<<<<

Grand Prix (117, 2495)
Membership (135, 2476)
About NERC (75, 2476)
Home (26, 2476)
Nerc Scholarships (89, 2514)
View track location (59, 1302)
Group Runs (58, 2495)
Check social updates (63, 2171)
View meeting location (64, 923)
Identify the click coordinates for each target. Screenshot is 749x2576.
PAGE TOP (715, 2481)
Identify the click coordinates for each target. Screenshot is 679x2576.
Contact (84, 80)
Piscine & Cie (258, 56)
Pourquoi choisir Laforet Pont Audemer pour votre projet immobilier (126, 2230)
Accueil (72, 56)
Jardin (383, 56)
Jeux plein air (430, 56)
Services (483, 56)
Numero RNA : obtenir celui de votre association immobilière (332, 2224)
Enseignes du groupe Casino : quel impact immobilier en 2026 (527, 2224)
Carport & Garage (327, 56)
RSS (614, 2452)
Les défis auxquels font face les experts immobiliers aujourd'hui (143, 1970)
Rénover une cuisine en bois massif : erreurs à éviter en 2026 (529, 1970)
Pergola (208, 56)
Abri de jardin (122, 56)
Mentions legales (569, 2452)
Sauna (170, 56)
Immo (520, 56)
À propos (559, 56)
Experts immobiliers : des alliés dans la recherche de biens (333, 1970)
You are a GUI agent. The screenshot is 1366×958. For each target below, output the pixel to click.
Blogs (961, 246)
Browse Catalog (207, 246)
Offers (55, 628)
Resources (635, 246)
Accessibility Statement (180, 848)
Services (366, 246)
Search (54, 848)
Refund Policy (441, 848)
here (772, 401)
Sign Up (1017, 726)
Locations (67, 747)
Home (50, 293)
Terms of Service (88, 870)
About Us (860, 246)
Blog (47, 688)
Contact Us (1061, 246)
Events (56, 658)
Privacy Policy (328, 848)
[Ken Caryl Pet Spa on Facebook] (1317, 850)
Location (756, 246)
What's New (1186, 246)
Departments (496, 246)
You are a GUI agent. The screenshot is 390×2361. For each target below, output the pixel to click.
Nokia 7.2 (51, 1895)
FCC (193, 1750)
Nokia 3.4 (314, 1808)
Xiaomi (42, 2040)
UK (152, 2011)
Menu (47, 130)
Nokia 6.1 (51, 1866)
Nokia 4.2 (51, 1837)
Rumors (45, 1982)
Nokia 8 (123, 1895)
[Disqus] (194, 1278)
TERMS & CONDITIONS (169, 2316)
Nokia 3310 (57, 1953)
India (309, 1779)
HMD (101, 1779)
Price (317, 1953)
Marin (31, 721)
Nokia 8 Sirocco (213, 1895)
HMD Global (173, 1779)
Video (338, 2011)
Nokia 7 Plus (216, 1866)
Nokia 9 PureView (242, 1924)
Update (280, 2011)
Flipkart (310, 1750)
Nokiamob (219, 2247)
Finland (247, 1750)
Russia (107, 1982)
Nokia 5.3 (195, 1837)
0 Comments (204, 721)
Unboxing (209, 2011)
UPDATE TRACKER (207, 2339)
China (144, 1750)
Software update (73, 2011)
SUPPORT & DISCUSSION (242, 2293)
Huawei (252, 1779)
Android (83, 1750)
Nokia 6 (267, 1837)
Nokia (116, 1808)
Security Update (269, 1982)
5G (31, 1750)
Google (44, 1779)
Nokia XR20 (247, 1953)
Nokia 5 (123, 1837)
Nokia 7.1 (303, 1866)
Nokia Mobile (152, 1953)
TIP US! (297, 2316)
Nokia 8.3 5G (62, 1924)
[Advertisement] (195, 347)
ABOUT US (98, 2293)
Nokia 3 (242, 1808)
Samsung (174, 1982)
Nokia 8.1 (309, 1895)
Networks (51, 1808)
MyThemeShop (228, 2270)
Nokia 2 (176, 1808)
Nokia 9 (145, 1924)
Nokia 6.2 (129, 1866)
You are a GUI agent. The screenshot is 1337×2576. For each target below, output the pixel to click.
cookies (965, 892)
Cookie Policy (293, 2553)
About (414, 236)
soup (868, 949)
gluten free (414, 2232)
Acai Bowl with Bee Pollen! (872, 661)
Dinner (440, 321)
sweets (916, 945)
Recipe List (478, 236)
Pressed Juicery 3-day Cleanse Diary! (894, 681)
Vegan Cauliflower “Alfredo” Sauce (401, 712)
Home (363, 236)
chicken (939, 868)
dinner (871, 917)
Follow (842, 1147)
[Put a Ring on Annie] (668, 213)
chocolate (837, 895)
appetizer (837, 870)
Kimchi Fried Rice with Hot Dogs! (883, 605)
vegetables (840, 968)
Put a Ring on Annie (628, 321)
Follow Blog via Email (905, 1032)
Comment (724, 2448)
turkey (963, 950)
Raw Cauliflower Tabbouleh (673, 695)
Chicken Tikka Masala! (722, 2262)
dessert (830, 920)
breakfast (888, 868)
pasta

>>>>

REQUIREMENT:
Transcribe the listing above verbatim, leaving every line whole.

EXERCISE SOLUTION:
Grand Prix (117, 2495)
Membership (135, 2476)
About NERC (75, 2476)
Home (26, 2476)
Nerc Scholarships (89, 2514)
View track location (59, 1302)
Group Runs (58, 2495)
Check social updates (63, 2171)
View meeting location (64, 923)
Identify the click coordinates for each target. Screenshot is 749x2576.
PAGE TOP (715, 2481)
Identify the click coordinates for each target. Screenshot is 679x2576.
Contact (84, 80)
Piscine & Cie (258, 56)
Pourquoi choisir Laforet Pont Audemer pour votre projet immobilier (126, 2230)
Accueil (72, 56)
Jardin (383, 56)
Jeux plein air (430, 56)
Services (483, 56)
Numero RNA : obtenir celui de votre association immobilière (332, 2224)
Enseignes du groupe Casino : quel impact immobilier en 2026 (527, 2224)
Carport & Garage (327, 56)
RSS (614, 2452)
Les défis auxquels font face les experts immobiliers aujourd'hui (143, 1970)
Rénover une cuisine en bois massif : erreurs à éviter en 2026 (529, 1970)
Pergola (208, 56)
Abri de jardin (122, 56)
Mentions legales (569, 2452)
Sauna (170, 56)
Immo (520, 56)
À propos (559, 56)
Experts immobiliers : des alliés dans la recherche de biens (333, 1970)
You are a GUI agent. The screenshot is 1366×958. For each target below, output the pixel to click.
Blogs (961, 246)
Browse Catalog (207, 246)
Offers (55, 628)
Resources (635, 246)
Accessibility Statement (180, 848)
Services (366, 246)
Search (54, 848)
Refund Policy (441, 848)
here (772, 401)
Sign Up (1017, 726)
Locations (67, 747)
Home (50, 293)
Terms of Service (88, 870)
About Us (860, 246)
Blog (47, 688)
Contact Us (1061, 246)
Events (56, 658)
Privacy Policy (328, 848)
[Ken Caryl Pet Spa on Facebook] (1317, 850)
Location (756, 246)
What's New (1186, 246)
Departments (496, 246)
You are a GUI agent. The screenshot is 390×2361. For each target below, output the pixel to click.
Nokia 7.2 (51, 1895)
FCC (193, 1750)
Nokia 3.4 (314, 1808)
Xiaomi (42, 2040)
UK (152, 2011)
Menu (47, 130)
Nokia 6.1 (51, 1866)
Nokia 4.2 (51, 1837)
Rumors (45, 1982)
Nokia 8 (123, 1895)
[Disqus] (194, 1278)
TERMS & CONDITIONS (169, 2316)
Nokia 3310 (57, 1953)
India (309, 1779)
HMD (101, 1779)
Price (317, 1953)
Marin (31, 721)
Nokia 8 Sirocco (213, 1895)
HMD Global (173, 1779)
Video (338, 2011)
Nokia 7 Plus (216, 1866)
Nokia 9 PureView (242, 1924)
Update (280, 2011)
Flipkart (310, 1750)
Nokiamob (219, 2247)
Finland (247, 1750)
Russia (107, 1982)
Nokia 5.3 (195, 1837)
0 Comments (204, 721)
Unboxing (209, 2011)
UPDATE TRACKER (207, 2339)
China (144, 1750)
Software update (73, 2011)
SUPPORT & DISCUSSION (242, 2293)
Huawei (252, 1779)
Android (83, 1750)
Nokia 6 (267, 1837)
Nokia (116, 1808)
Security Update (269, 1982)
5G (31, 1750)
Google (44, 1779)
Nokia XR20 (247, 1953)
Nokia 5 (123, 1837)
Nokia 7.1 (303, 1866)
Nokia Mobile (152, 1953)
TIP US! (297, 2316)
Nokia 8.3 5G (62, 1924)
[Advertisement] (195, 347)
ABOUT US (98, 2293)
Nokia 3 (242, 1808)
Samsung (174, 1982)
Nokia 8.1 (309, 1895)
Networks (51, 1808)
MyThemeShop (228, 2270)
Nokia 2 (176, 1808)
Nokia 9 (145, 1924)
Nokia 6.2 (129, 1866)
You are a GUI agent. The screenshot is 1337×2576. For each target below, output the pixel to click.
cookies (965, 892)
Cookie Policy (293, 2553)
About (414, 236)
soup (868, 949)
gluten free (414, 2232)
Acai Bowl with Bee Pollen! (872, 661)
Dinner (440, 321)
sweets (916, 945)
Recipe List (478, 236)
Pressed Juicery 3-day Cleanse Diary! (894, 681)
Vegan Cauliflower “Alfredo” Sauce (401, 712)
Home (363, 236)
chicken (939, 868)
dinner (871, 917)
Follow (842, 1147)
[Put a Ring on Annie] (668, 213)
chocolate (837, 895)
appetizer (837, 870)
Kimchi Fried Rice with Hot Dogs! (883, 605)
vegetables (840, 968)
Put a Ring on Annie (628, 321)
Follow Blog via Email (905, 1032)
Comment (724, 2448)
turkey (963, 950)
Raw Cauliflower Tabbouleh (673, 695)
Chicken Tikka Masala! (722, 2262)
dessert (830, 920)
breakfast (888, 868)
pasta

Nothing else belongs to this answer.